The first, she explains, is that the SAMR conditions could cause “the transfer of ownership to result in the Chinese government having some type of leverage over the transaction to benefit or coerce the acquired company to behave in a way that it otherwise wouldn’t.” And, second, the sale could create “access to non-public technologies.”

“China is not entitled to put conditions to force Western companies to transfer valuable IP technology as the price to enter the Chinese market,” said Jeff Ferry, Chief Economist at the Coalition for a Prosperous America, who also participated in the roundtable.

CFIUS “can issue an ‘is-informed letter’ to the parties saying, you are hereby informed that to the extent that there’s U.S.-origin technologies involved, you cannot transfer it until you get an approval from BIS,” Ms. Nikakhtar suggested. “And then they would really need to conduct the full CFIUS review and see what kind of influence has been exerted as part of this transaction to see what they need to address through a mitigation agreement.”
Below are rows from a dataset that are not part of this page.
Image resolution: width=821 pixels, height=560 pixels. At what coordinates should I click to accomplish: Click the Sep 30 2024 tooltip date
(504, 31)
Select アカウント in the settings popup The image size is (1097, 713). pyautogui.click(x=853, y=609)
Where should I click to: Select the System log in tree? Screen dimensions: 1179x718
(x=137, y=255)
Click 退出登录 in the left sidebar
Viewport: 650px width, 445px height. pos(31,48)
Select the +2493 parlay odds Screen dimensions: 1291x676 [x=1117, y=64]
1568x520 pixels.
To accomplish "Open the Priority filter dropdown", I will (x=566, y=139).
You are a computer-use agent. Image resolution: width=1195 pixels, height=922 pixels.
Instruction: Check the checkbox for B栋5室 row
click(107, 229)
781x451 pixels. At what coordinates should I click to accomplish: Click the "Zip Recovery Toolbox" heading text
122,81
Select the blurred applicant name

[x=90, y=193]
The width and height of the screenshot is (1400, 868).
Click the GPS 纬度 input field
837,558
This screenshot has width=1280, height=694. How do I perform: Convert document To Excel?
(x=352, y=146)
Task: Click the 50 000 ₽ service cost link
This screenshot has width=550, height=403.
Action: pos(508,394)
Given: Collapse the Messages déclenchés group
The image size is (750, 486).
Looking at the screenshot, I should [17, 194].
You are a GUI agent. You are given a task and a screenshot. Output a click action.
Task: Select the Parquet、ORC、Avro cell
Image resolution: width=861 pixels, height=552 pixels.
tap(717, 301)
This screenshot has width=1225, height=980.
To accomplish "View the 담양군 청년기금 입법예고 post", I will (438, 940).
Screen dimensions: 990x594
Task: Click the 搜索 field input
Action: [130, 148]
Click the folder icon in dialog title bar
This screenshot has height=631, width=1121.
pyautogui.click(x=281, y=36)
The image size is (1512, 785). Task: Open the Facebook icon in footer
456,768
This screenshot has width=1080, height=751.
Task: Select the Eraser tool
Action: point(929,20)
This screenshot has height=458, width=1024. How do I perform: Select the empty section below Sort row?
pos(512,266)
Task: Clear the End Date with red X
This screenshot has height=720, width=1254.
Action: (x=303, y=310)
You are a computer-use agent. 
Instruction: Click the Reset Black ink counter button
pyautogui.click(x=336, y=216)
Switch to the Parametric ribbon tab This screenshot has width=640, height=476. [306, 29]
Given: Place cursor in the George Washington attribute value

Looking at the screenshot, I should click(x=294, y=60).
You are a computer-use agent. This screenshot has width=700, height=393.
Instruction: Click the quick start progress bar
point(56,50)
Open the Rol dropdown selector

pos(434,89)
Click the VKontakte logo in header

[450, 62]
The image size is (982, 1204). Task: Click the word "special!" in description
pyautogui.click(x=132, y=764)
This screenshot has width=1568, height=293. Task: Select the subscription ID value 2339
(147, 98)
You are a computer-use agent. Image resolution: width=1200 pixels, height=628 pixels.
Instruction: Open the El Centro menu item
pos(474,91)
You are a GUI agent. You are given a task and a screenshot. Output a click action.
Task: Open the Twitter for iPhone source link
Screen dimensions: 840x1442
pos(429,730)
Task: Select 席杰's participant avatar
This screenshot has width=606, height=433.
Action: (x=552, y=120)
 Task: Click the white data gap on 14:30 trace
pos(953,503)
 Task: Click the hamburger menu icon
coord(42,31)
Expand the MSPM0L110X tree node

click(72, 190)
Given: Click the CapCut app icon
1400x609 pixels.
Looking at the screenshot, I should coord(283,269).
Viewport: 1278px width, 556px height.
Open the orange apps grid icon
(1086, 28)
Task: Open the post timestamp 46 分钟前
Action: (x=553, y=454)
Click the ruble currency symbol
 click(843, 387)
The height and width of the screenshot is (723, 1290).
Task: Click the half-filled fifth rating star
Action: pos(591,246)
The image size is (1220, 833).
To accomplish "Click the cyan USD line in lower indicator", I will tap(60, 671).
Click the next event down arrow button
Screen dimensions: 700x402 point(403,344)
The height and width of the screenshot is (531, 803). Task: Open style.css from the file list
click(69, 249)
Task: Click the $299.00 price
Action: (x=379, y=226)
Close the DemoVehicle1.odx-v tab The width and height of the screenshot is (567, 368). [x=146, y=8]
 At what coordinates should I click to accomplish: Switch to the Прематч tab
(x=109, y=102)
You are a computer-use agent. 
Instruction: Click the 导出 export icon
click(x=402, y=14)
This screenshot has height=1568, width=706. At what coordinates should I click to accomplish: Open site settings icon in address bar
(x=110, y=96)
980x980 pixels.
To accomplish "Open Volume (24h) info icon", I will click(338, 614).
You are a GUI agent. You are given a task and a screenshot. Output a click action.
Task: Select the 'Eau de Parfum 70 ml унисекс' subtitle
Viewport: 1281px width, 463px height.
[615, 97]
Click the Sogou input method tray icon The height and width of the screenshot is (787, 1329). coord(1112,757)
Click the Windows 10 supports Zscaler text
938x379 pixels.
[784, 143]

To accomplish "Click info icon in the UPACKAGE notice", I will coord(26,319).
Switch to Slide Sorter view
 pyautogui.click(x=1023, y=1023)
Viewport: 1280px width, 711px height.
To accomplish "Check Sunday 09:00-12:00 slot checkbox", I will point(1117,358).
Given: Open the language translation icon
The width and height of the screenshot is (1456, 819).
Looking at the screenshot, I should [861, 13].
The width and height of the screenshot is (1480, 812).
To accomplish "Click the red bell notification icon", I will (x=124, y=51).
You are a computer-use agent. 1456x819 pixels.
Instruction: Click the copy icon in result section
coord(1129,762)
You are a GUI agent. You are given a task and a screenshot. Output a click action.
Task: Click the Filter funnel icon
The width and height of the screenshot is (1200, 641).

A mitigation agreement would provide guardrails to prevent the Chinese government from stealing U.S.-made technology. It might, for example, require the acquired company to alert U.S. officials “if this goes in the direction of coercion of tech transfer,” Ms. Nikakhtar explained.

SAMR’s conditions on the SK Hynix-Intel sale include prohibitions against “unreasonable prices,” exclusive deals and price-fixing, and a commitment to expand output with principles of fairness, reasonableness and non-discrimination.

In an email, Dylan Patel, Chief Analyst at Semi-Analysis, suggested the deal is likely to supply original development manufacturers for solid state drives for PCs, mobile devices, and servers. He rejects the view that there is no transfer of technology.

“As far as the SK-Intel merger, non-transfer of tech doesn’t really make sense. SK Hynix via the Solidgm subsidiary controls all of Intel’s former NAND fabs. There is tech inside them. One could argue there is no transfer because of the firewall between the subsidiary and SK Hynix, but it was ultimately transferred. The process engineering staff are not transferred until later.”

Taking a step back, Ms. Nikakhtar concluded that U.S. policymakers ought to be “more aggressive” in monitoring and referring transactions for CFIUS’ review, and in applying export controls on sensitive technologies.

“You now have an inherent conflict of laws—where you have an agreement with the U.S. government saying no tech transfer, and you have Chinese national security laws demanding pretty much anything that the central government wants.

“I always sort of caution, multilateral sounds good. But in practice, it’s not actually effective because of our allies’ different levels of risk tolerance… So, we should be mindful and respectful of that, and then move forward with what we believe we need to control.”